═══ SOURCE DOCUMENT ═══
More than half of the 4.5 million residents of Harare’s greater metropolitan area now have running water only once a week, according to the city’s mayor, forcing them to wait in lines at communal wells, streams and boreholes.

Martin Mukaka, left, loads water into his car after waking up early to search for it and going without running water for days, in Harare, Zimbabwe, July 22, 2019. (Zinyange Auntony/The New York Times)

(Written by Patrick Kingsley and Jeffrey Moyo)

It had been five days since water had stopped flowing out of the taps at Eneres Kaitano’s bungalow in southern Harare, Zimbabwe’s modern and tidy capital city. Five days since she had done any laundry. Five days since she had forbidden her children to use the toilet more than once a day.

On the sixth day, she again rose at 3 a.m. to fetch water from a communal borehole. By the early afternoon, she was still waiting her turn at the tap with her six buckets and cans.

Much of the city had the same idea. More than half of the 4.5 million residents of Harare’s greater metropolitan area now have running water only once a week, according to the city’s mayor, forcing them to wait in lines at communal wells, streams and boreholes.
═══ EXTRACTED INFORMATION ═══
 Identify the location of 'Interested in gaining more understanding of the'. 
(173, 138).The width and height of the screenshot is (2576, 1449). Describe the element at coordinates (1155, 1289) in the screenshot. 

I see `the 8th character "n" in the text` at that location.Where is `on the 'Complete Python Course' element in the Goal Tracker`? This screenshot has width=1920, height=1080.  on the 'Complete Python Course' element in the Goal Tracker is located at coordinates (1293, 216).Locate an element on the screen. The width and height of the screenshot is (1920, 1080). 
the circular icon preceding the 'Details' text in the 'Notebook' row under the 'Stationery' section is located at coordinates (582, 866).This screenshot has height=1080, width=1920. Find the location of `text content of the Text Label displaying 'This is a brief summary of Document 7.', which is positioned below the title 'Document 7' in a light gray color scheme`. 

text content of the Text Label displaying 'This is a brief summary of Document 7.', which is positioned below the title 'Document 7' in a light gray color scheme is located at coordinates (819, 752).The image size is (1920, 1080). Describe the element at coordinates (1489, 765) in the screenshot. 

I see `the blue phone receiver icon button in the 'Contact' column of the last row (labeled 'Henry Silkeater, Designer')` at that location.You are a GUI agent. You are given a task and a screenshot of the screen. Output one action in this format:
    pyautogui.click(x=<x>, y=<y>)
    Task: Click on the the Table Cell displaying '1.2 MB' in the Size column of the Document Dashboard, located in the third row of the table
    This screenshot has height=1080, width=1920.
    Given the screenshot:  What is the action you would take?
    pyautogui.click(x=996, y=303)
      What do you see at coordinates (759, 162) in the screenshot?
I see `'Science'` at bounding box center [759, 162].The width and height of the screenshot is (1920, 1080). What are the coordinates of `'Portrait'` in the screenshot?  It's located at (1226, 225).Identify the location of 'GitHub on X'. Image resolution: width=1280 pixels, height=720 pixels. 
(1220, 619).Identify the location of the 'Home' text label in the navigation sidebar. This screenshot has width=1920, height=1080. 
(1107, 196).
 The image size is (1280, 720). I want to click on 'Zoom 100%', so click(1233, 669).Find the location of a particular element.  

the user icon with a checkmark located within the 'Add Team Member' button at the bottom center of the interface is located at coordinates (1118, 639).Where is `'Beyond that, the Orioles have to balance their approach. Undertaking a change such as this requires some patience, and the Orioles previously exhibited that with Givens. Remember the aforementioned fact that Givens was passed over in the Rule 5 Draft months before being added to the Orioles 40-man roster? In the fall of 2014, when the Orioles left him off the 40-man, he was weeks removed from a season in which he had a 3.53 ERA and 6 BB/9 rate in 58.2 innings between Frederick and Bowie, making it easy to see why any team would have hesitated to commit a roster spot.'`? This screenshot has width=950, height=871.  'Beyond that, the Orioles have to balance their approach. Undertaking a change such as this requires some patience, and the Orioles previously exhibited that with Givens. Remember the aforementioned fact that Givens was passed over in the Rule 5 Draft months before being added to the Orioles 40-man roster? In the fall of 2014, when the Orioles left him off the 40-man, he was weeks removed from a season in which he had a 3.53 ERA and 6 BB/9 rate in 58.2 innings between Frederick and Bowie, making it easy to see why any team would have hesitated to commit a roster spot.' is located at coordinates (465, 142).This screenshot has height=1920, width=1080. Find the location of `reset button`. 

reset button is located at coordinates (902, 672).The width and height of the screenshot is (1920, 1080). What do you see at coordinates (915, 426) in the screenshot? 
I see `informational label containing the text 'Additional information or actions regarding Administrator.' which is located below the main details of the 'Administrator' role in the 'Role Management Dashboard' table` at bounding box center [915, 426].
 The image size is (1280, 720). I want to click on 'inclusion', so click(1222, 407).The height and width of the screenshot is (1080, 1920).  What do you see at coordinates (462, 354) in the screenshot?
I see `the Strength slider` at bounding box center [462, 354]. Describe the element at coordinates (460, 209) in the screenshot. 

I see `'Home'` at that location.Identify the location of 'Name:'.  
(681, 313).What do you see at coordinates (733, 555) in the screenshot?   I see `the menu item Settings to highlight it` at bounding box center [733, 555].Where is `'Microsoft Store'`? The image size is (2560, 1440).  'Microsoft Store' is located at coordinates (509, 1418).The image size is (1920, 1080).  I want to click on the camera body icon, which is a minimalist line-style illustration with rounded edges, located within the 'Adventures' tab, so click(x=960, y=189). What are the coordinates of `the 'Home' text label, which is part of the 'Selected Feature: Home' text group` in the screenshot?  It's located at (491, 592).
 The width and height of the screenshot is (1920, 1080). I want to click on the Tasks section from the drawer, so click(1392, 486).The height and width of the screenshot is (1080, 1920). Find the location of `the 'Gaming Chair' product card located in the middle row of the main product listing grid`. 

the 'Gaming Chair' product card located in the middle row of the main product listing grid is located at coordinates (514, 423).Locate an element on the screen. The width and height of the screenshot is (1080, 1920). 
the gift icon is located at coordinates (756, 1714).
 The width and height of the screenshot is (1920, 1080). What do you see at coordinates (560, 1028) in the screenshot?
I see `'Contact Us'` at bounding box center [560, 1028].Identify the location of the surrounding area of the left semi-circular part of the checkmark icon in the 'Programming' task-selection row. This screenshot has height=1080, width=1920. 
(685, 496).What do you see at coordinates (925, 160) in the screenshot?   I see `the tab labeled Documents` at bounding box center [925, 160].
═══
ACTIVITY = Quote the stretch of the Harare water article from "Martin Mukaka, left, loads" through "buckets and cans.".

REPLY =
Martin Mukaka, left, loads water into his car after waking up early to search for it and going without running water for days, in Harare, Zimbabwe, July 22, 2019. (Zinyange Auntony/The New York Times)

(Written by Patrick Kingsley and Jeffrey Moyo)

It had been five days since water had stopped flowing out of the taps at Eneres Kaitano’s bungalow in southern Harare, Zimbabwe’s modern and tidy capital city. Five days since she had done any laundry. Five days since she had forbidden her children to use the toilet more than once a day.

On the sixth day, she again rose at 3 a.m. to fetch water from a communal borehole. By the early afternoon, she was still waiting her turn at the tap with her six buckets and cans.